There never seems to appear a strong diagonal, but one will often notice lines that gently list with and against each other. In Between His Skin and Hers these slight slants create an element of interest to pull the eye across the canvas, but they ultimately balance each other. Similarly, in The Importance of Going Grey, thick blocks of color that abut one another tilt slightly in the manner of books on a shelf fighting the resistance of a bookend. Nugent creates her paintings entirely with a free hand. She never employs a straight-edge or tape and instead allows lines to find any straightness and levelness through a buildup of layers. This approach, though, with its inherent remaining imperfections, will remind viewers of the painter’s active hand and, indeed, the time and focus spent creating each of these works.

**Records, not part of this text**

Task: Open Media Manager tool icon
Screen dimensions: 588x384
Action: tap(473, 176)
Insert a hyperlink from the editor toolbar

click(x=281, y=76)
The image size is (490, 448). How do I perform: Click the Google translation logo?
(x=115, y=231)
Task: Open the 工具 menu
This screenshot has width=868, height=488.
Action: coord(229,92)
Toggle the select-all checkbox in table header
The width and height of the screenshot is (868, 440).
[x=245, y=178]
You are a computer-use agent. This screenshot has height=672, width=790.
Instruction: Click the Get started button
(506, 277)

Nugent has been working in this abstract, pattern-focused manner for almost a decade now. She expresses an attraction to the aesthetics of Minimalism; their restraint, she feels, demonstrates maturity and confidence. On philosophy, emphasizing the removal of the artist, she differs from these mid-century artists, though. One of the first reactions that people often have to her paintings is regarding their patchwork quality. Nugent shared that her work used to be more precise and that people would actually think them to be quilts from afar. In reaction, she has sought ways to maintain the geometrical and folk qualities while emphasizing that these are in fact paintings. One of her methods has been “allowing paint to be paint.” Notice in In Reaction to His Life and many others how the dripping paint adds vertical lines that are consistent with the overall aesthetic and yet wholly different for their source in gravity rather than Nugent’s own invention. She has found that this emphasis on allowing her hand to be evident and allowing the materials to work naturally actually creates a need for more decision-making on her part regarding what to cover and what to leave as the layers of paint build. These small inconsistencies, she finds, “create more energy on the canvas and challenge me to practice a different kind of restraint as an artist. In the end it is exciting because there are always some surprises, even for me.”

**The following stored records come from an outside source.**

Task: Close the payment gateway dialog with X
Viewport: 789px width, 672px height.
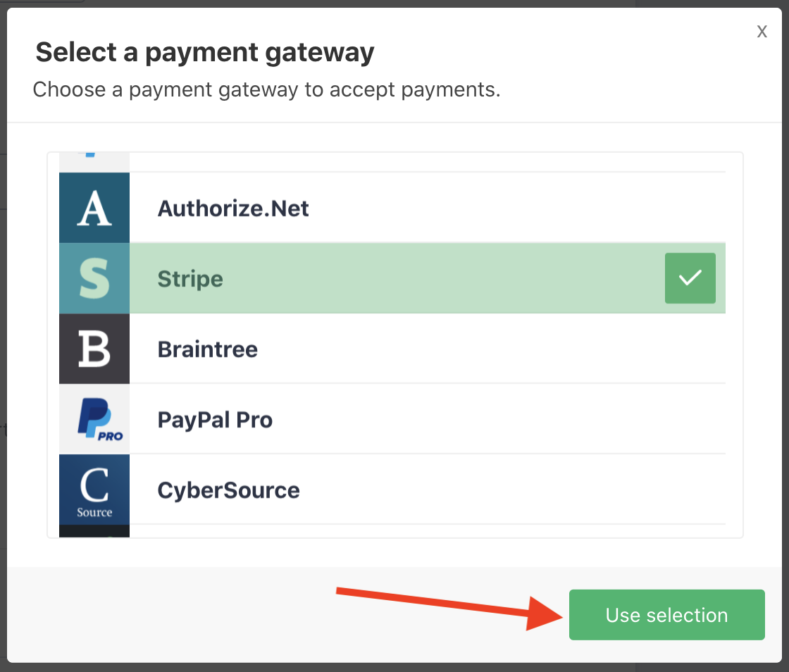Action: (762, 31)
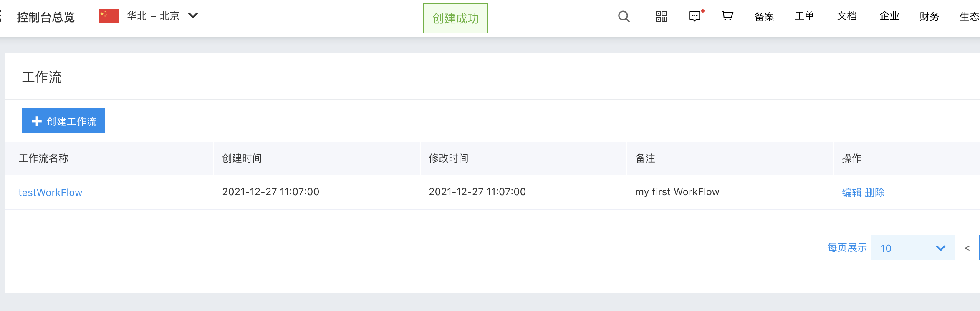Open the 企业 menu item
The width and height of the screenshot is (980, 311).
coord(889,16)
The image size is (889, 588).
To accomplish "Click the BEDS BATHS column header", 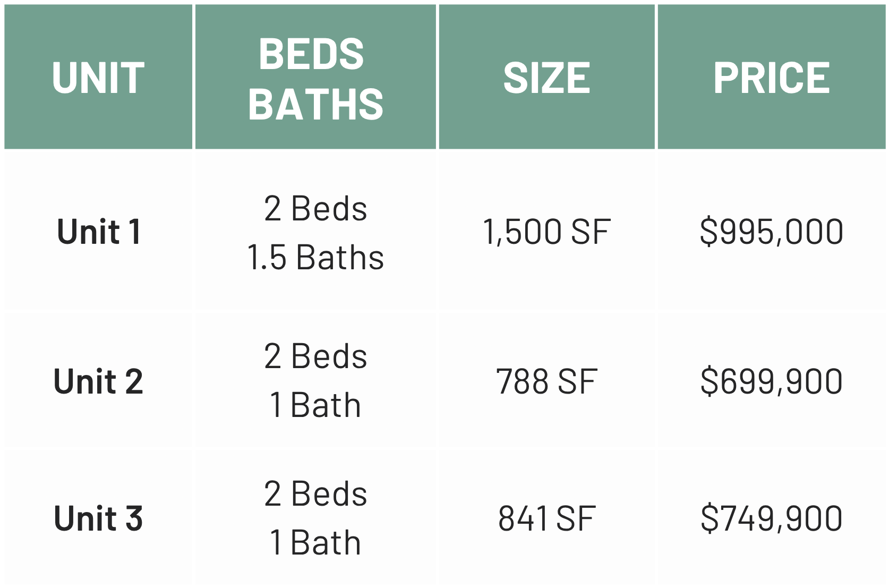I will coord(315,77).
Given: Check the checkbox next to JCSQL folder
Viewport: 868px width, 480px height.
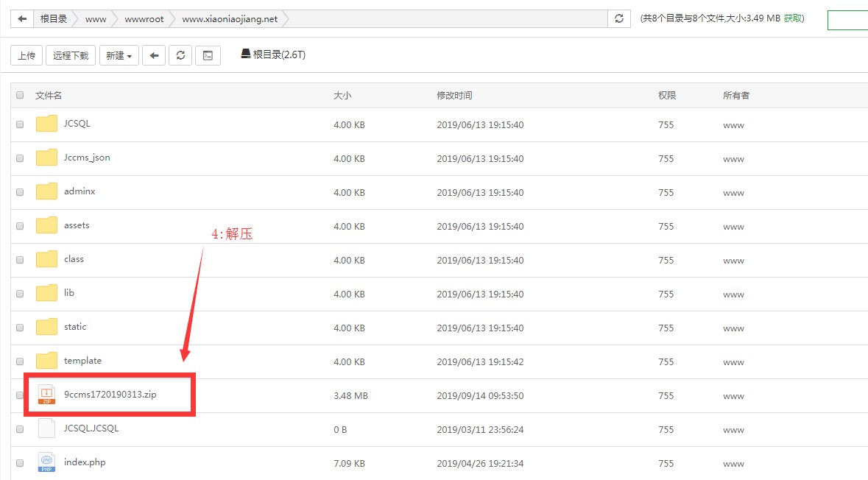Looking at the screenshot, I should (x=19, y=124).
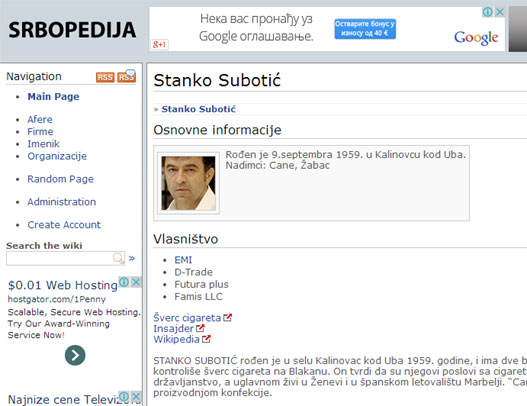Click inside the Search the wiki field
527x406 pixels.
(x=59, y=258)

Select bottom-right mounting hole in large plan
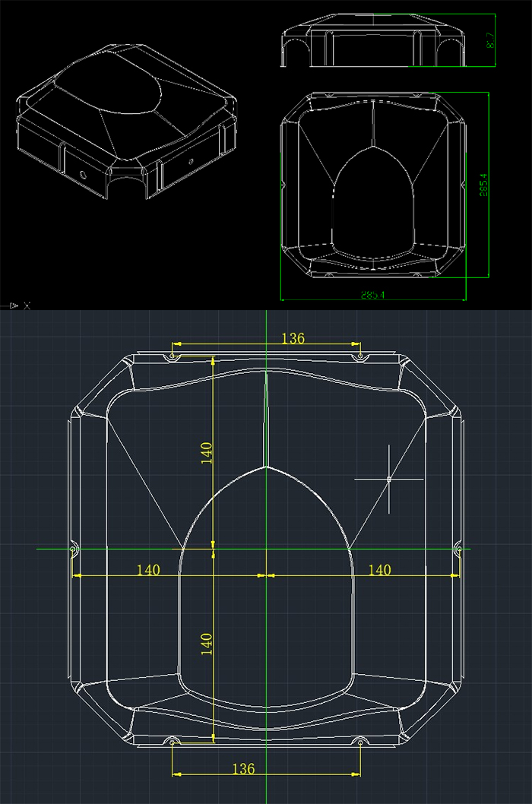pyautogui.click(x=359, y=742)
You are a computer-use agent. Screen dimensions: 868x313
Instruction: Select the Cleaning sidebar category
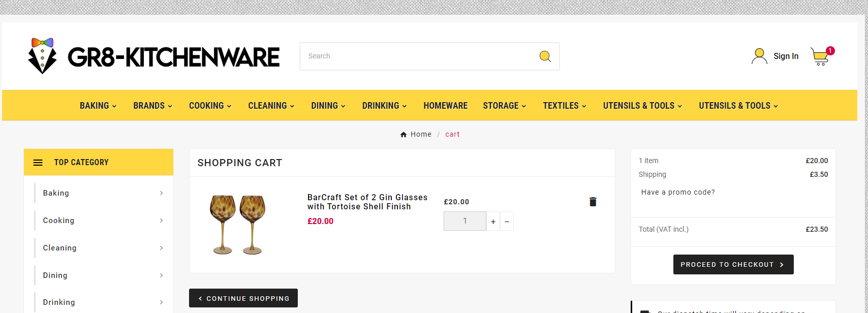coord(59,248)
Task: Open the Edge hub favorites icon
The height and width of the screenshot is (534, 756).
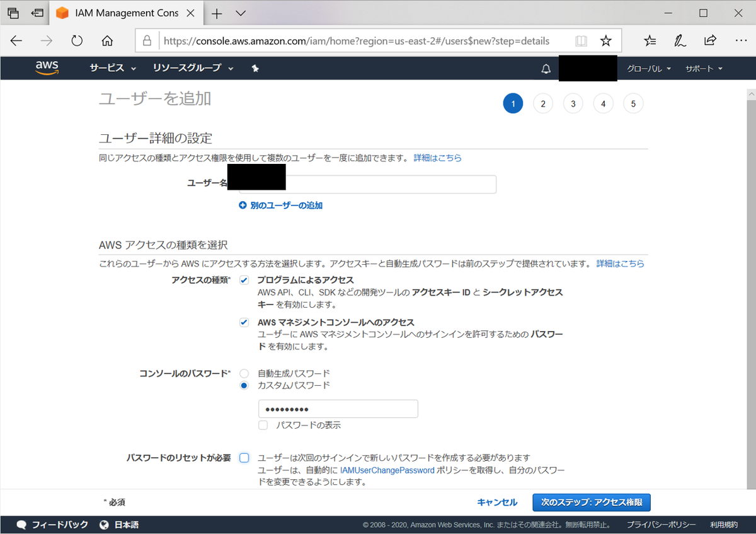Action: pos(650,40)
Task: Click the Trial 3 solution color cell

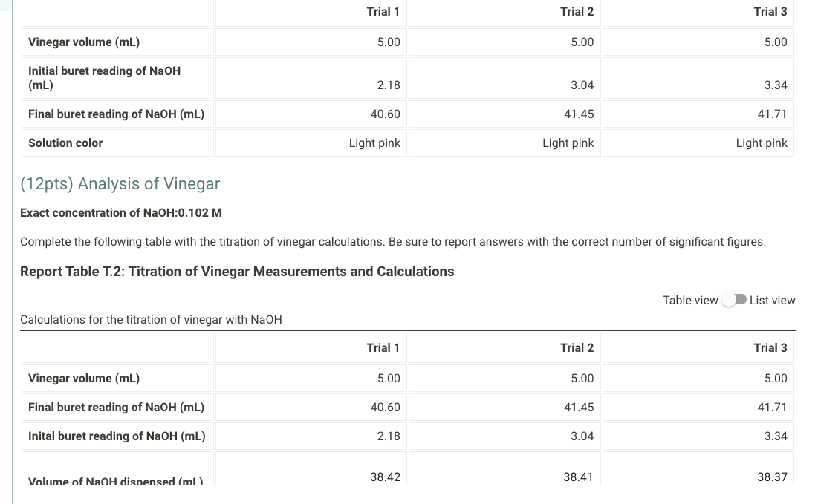Action: (698, 143)
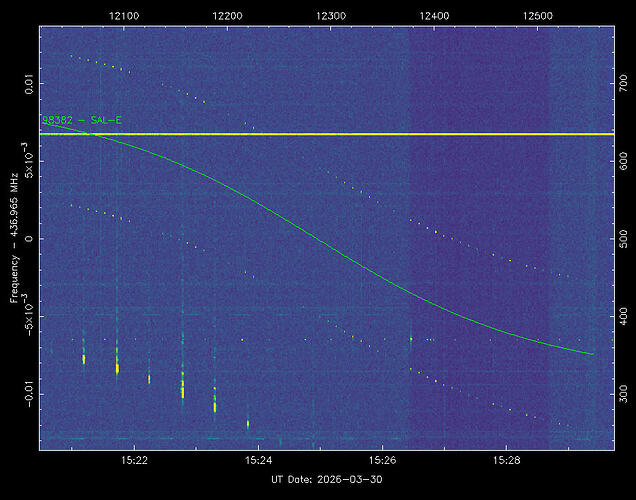This screenshot has height=500, width=636.
Task: Click the 12400 top axis tick label
Action: tap(435, 17)
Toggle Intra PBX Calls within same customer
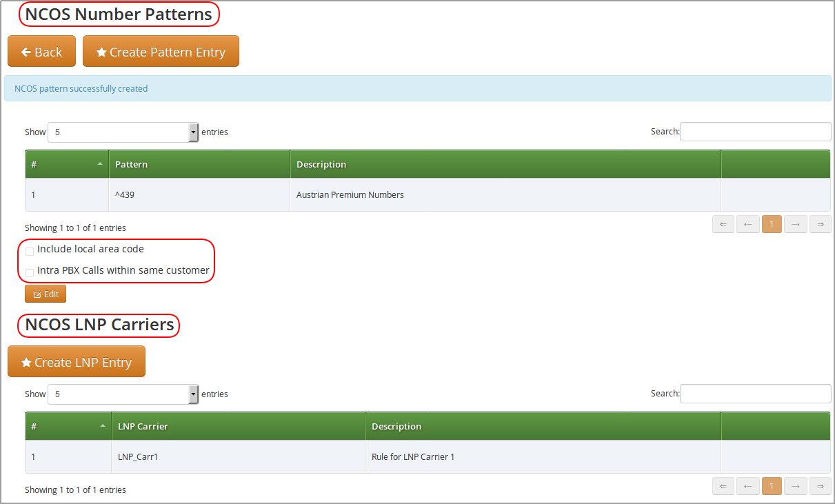Image resolution: width=835 pixels, height=504 pixels. point(30,272)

In a work like Floridan one will notice that the geometrical focus rotates. Just as Nugent seeks to create energy in these purely abstract works through layers, color harmonies, and little imperfections, she seeks the gravity of a canvas while creating it. While she often begins a new canvas with ideas in mind, the layout and orientation are not planned in advance. With this painting and others like it, she turns the painting as she goes until she feels that it develops a sort of gravity. And yet, if the buyer finds the weight in a different orientation, they can easily rotate the painting to discover a new way of viewing it.

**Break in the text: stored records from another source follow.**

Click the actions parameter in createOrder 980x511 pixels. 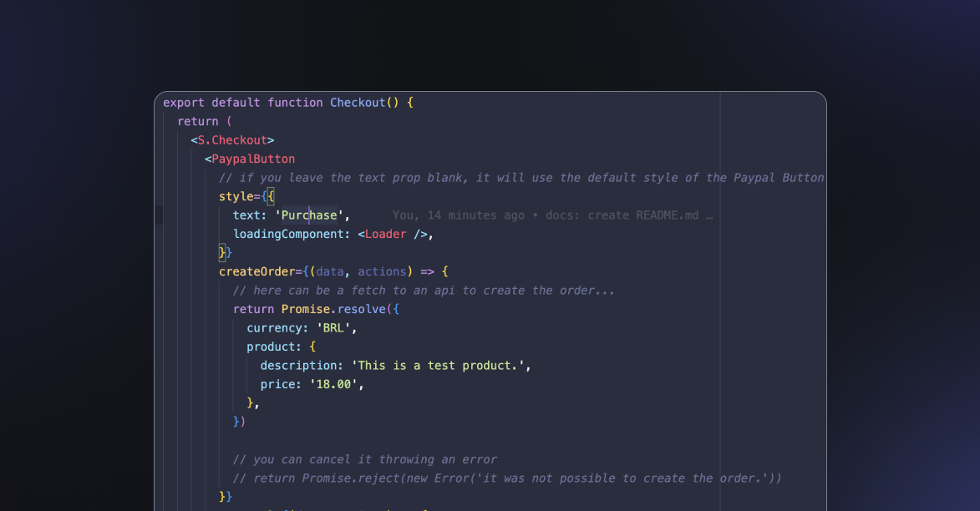pyautogui.click(x=382, y=271)
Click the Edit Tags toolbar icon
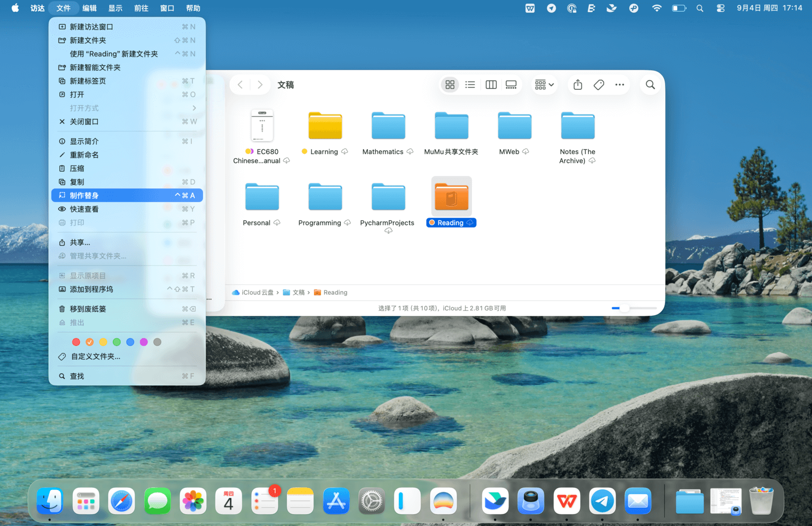This screenshot has width=812, height=526. [599, 85]
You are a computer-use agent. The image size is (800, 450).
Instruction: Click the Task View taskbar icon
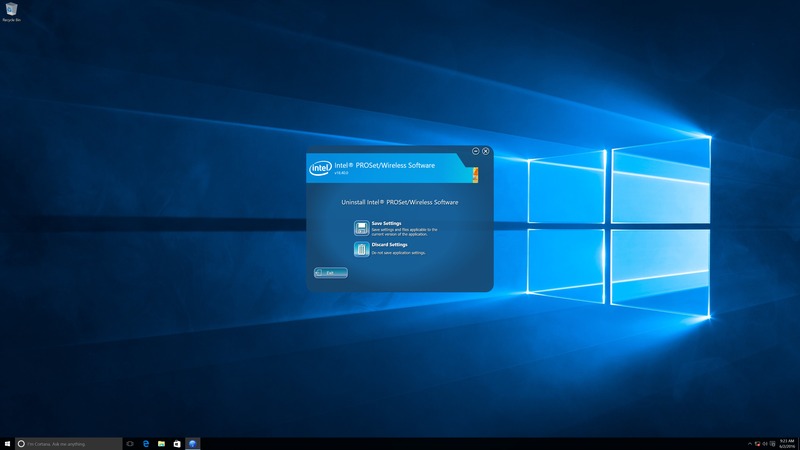(129, 443)
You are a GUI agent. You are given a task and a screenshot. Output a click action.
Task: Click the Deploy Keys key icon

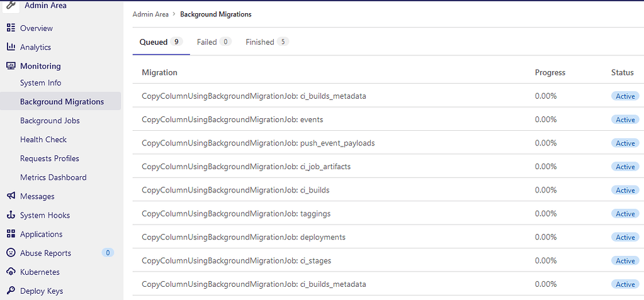pos(11,291)
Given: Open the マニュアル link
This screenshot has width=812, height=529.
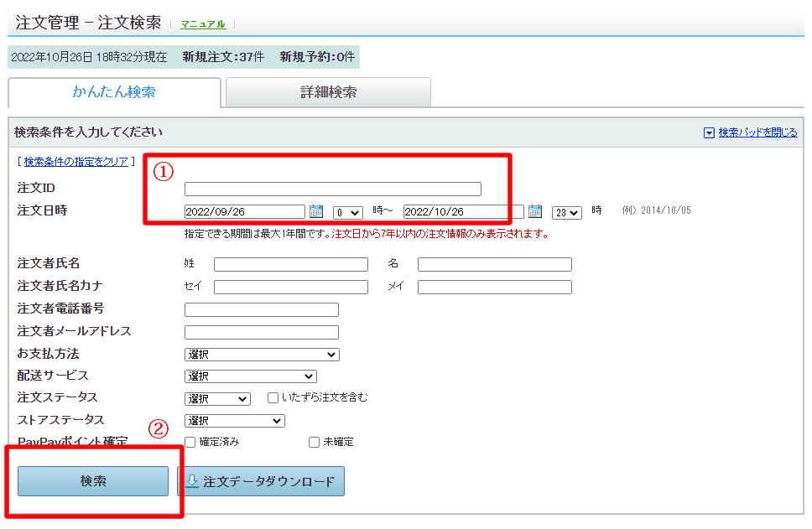Looking at the screenshot, I should click(x=203, y=24).
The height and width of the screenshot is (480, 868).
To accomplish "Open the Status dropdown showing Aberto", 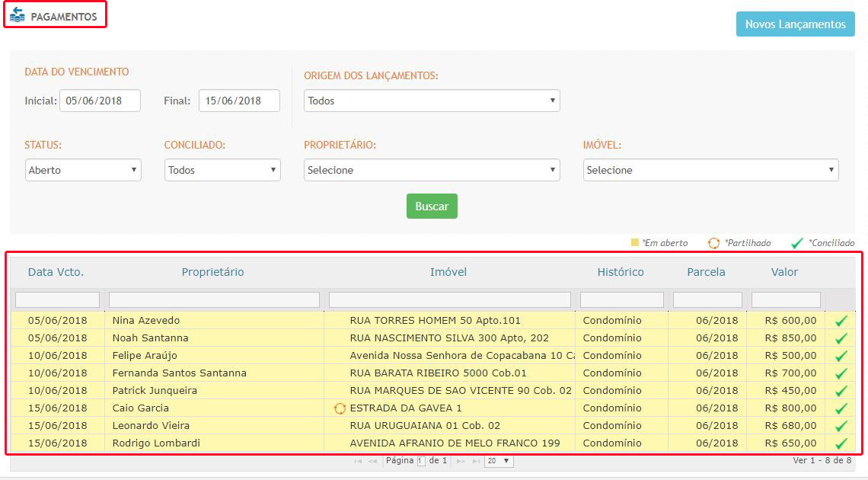I will point(83,170).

One element of Nugent’s work that is striking in person and yet difficult to grasp in an image is the surface texture. Thick layers of paint serve to straighten lines, make color subtler, and create a sense of depth. She often works with a palette knife, drawing it across the surface to catch the eye in varied ways and sometimes even bring about the idea of shadow. Sometimes sandpaper is the tool of choice to add more life to an area through texture.
The Undiscovered Countries series highlights Nugent’s emphasis on layers and texture, which are all the more evident for these paintings’ small size. Originally intended as color and compositional studies, these works are most often painted on the covers of books. There is often a harmony among them, resulting from the fact that she will work on several simultaneously. This will manifest in color, often more vibrant than in her larger works, and geometry of lines. These Undiscovered Countries are akin to the building blocks that fit together on her larger canvases but stand alone well for their dynamic surfaces.
In her own words, Nugent expresses, “My job as a painter is to take small moments and make them spectacular,” and she does just that through a committed focus on geometrical and color harmonies, while allowing for the humanity of her hand and the inherent qualities of paint to remain in unpredictable ways. These paintings are well worth an in-person look at The Arts Company, where she is represented.